Après un moment, une envie pressante me força à chercher les toilettes. La salle de bain était vide et étrangement calme. Mais alors que je m’assis, un bruit attira mon attention : le son étouffé d’un enfant qui pleurait doucement.

Je tendis l’oreille et réalisai que les pleurs venaient du compartiment voisin. Une fois que j’eus terminé et que je me lavais les mains, il était évident que l’enfant et moi étions seules. Une question me traversa l’esprit : Pourquoi est-elle seule ici ?

Aussi agacée que je pouvais être par la situation, il y avait quelque chose dans ces pleurs fragiles que je ne pouvais pas ignorer.

« Hé... ça va ? » lançai-je doucement.

Les pleurs s’interrompirent un instant, puis reprirent.

« C’est normal d’avoir peur. Moi aussi, j’ai peur. Pourquoi ne viens-tu pas me voir ? »
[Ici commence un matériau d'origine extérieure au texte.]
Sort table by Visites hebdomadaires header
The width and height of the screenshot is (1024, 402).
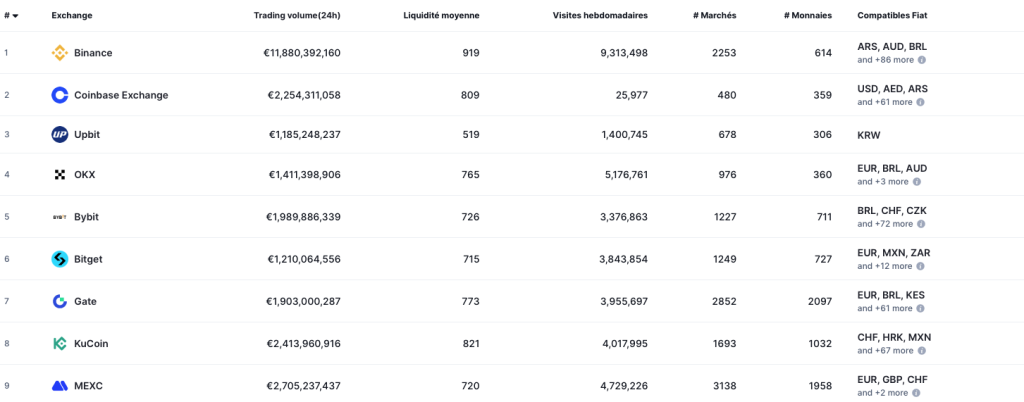pyautogui.click(x=600, y=16)
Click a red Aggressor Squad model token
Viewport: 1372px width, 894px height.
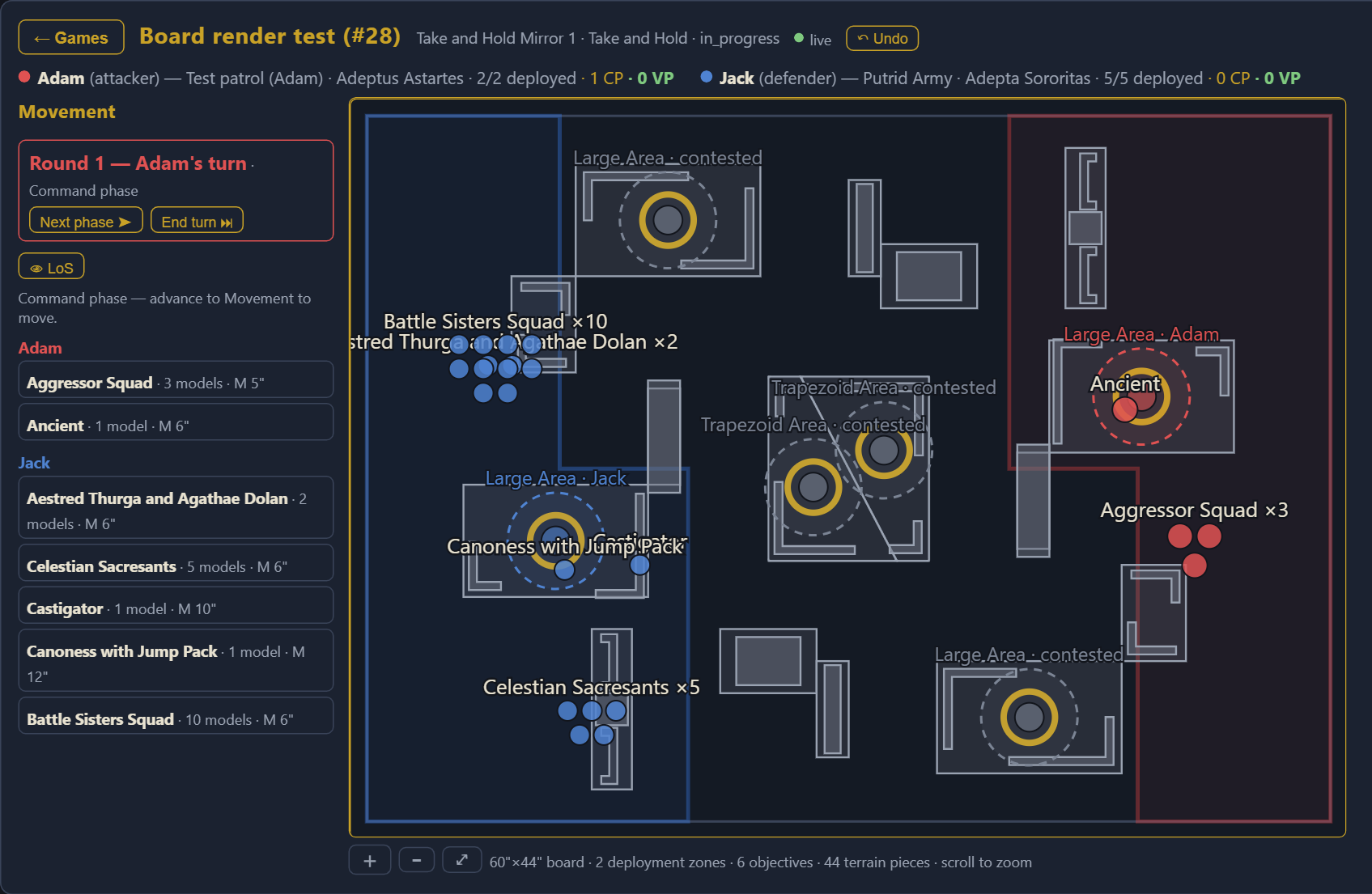click(x=1180, y=536)
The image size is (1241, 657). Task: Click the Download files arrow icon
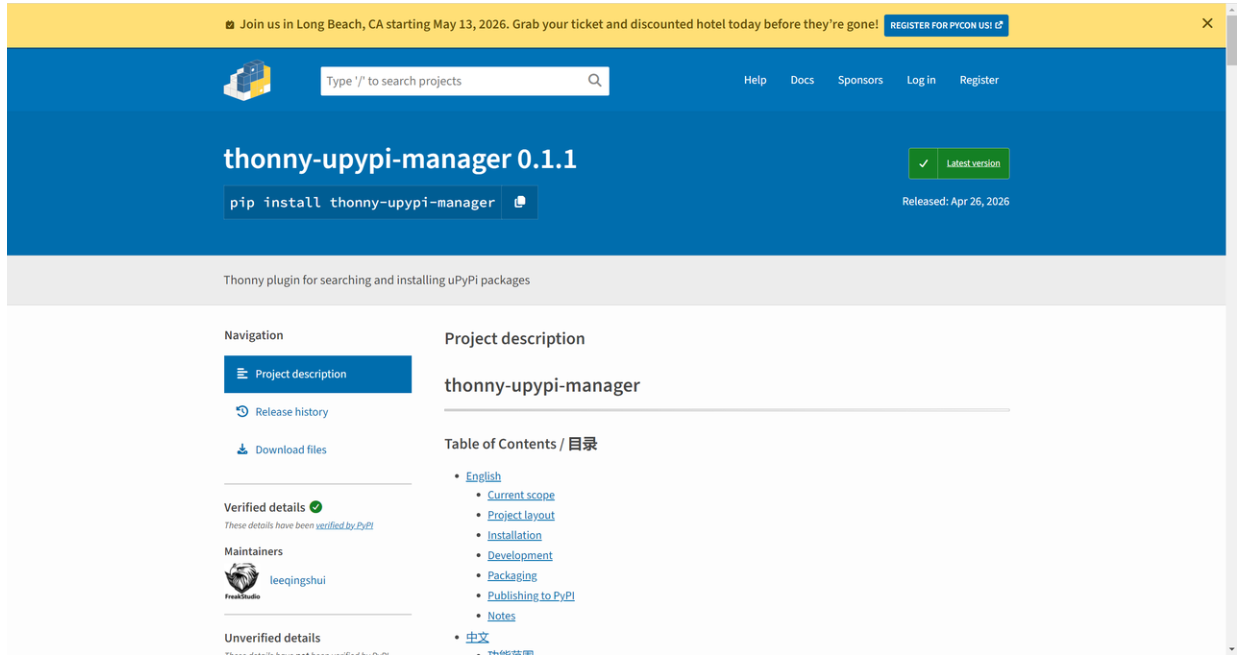(242, 450)
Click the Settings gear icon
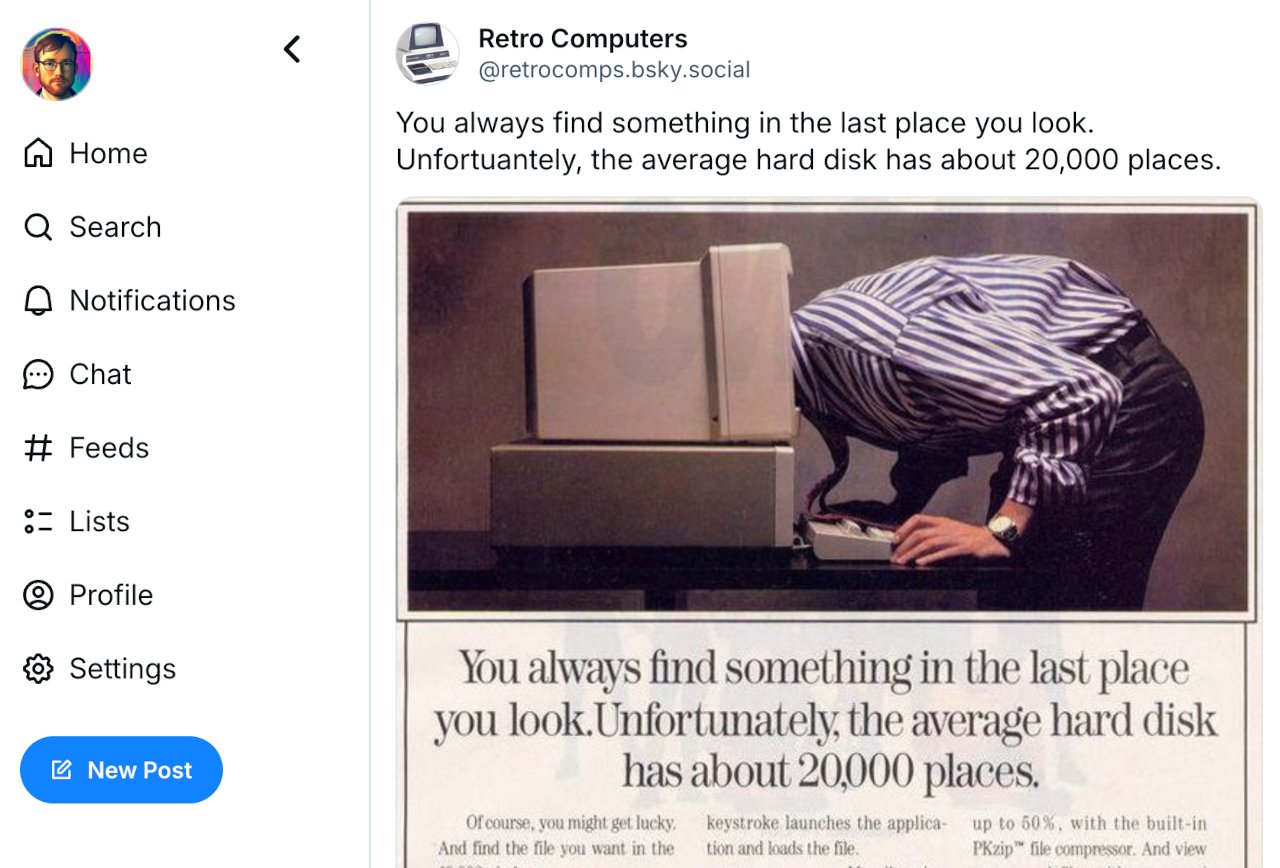The image size is (1280, 868). [38, 668]
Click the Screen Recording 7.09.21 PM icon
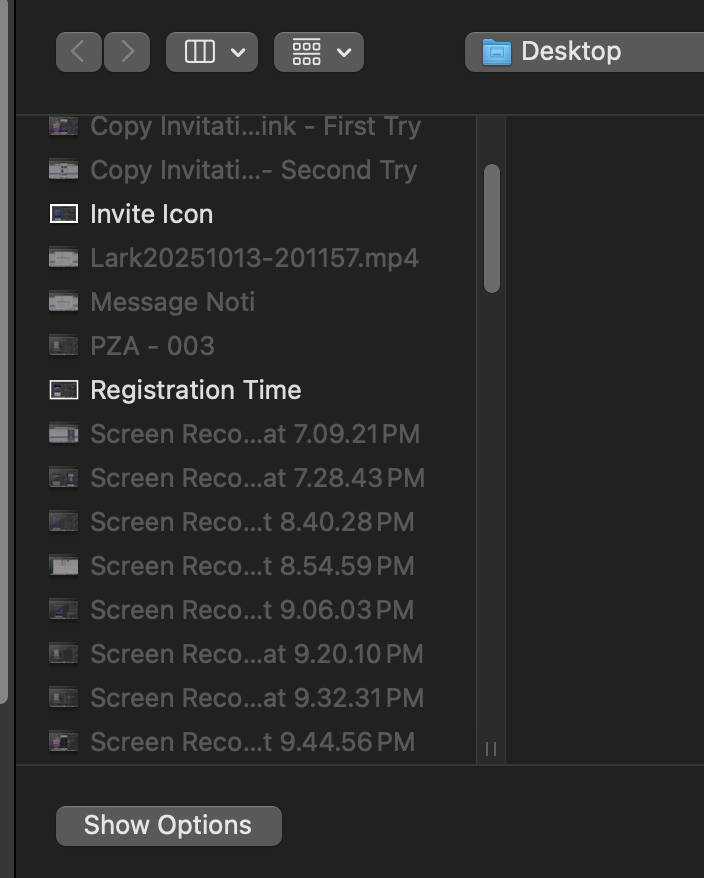 point(64,434)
Un moment plus tard, une petite fille sortit du compartiment. Elle devait avoir environ six ans, avec de longs cheveux bruns bouclés, des yeux bleus brillants et un manteau de laine gris qui semblait un peu trop grand pour elle. Elle avait l’air terrifiée, les larmes coulant sur ses joues.
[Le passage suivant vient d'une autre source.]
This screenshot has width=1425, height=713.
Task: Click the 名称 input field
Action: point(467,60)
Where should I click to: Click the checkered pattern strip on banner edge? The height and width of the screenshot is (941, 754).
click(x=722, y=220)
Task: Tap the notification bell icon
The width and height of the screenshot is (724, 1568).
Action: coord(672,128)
« Je veux ma maman ! » sanglota-t-elle.

Je regardai rapidement la porte des toilettes, puis de nouveau vers elle.

« Ta maman n’est pas là, sur le quai, avec les autres ? Peut-être qu’elle t’attend là-bas ? »

Elle secoua la tête, les yeux remplis de larmes. « Je ne sais pas où est ma maman... »

Je compris aussitôt qu’elle était perdue. « Tu t’es perdue, ma puce ? »

Elle hocha la tête, éclatant en sanglots encore plus fort.

« On était au grand magasin, et je suis allée voir les jouets sans dire à ma maman. Quand la sirène a sonné, tout le monde courait pour aller à l’abri... et je ne l’ai pas retrouvée ! »

Je m’accroupis doucement à sa hauteur, posant une main rassurante sur son épaule.

« Tu as eu peur, alors tu es venue ici parce que tu savais que c’était l’endroit le plus sûr. Tu as très bien fait, tu sais ? C’est beaucoup trop dangereux dehors. »

Elle hocha timidement la tête, ses petits yeux toujours pleins de larmes. À chaque explosion au-dessus de nous, elle se recroquevillait légèrement. Une vague de tendresse me traversa. Peut-être que cette histoire avec Fleur me rendait plus sensible, mais je savais que je ne pouvais pas laisser cette petite fille seule ici.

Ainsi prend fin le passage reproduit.